=== Records provided ===
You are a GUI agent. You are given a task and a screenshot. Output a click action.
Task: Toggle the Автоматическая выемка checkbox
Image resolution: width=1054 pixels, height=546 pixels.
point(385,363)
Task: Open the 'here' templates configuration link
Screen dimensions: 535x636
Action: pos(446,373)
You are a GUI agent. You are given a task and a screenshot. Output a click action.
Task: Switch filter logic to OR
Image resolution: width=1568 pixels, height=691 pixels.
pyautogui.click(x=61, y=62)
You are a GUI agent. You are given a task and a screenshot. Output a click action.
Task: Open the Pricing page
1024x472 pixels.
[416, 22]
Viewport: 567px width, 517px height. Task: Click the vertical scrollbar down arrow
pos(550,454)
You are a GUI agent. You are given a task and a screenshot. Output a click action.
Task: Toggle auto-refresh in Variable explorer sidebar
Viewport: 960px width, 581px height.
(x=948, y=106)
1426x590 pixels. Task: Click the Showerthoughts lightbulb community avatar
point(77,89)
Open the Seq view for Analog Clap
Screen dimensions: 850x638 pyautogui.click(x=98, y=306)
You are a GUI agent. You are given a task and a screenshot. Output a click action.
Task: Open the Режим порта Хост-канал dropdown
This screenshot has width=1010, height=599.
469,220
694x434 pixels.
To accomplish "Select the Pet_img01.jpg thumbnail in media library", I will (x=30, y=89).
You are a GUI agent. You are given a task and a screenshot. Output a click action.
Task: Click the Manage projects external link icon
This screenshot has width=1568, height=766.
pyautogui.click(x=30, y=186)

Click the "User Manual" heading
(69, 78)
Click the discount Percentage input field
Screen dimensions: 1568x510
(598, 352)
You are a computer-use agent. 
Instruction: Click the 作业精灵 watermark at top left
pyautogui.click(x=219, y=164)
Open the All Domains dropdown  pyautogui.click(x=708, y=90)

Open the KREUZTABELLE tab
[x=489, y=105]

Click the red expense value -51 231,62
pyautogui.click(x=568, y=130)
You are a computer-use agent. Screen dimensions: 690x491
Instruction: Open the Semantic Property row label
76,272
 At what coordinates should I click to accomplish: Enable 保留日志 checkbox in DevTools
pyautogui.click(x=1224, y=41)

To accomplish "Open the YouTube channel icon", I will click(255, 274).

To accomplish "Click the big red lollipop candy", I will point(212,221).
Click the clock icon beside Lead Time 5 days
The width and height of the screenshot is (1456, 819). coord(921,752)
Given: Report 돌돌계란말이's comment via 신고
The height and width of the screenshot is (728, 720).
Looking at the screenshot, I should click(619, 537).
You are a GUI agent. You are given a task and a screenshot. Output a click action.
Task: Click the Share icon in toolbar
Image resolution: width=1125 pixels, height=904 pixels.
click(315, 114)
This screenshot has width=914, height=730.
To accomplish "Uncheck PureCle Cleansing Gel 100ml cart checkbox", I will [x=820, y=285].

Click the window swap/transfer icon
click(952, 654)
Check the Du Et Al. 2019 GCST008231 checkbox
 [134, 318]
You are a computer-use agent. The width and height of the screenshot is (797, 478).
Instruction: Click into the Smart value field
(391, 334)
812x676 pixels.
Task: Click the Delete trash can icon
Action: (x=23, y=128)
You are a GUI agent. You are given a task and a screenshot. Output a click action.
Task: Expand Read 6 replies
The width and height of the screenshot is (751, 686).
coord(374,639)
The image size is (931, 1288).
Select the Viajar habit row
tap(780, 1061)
===
Assigned task →
Lines from the entries that contain the string "link" must be found and copied.

Result →
Task: Open the 'here' templates configuration link
Task: Click the Manage projects external link icon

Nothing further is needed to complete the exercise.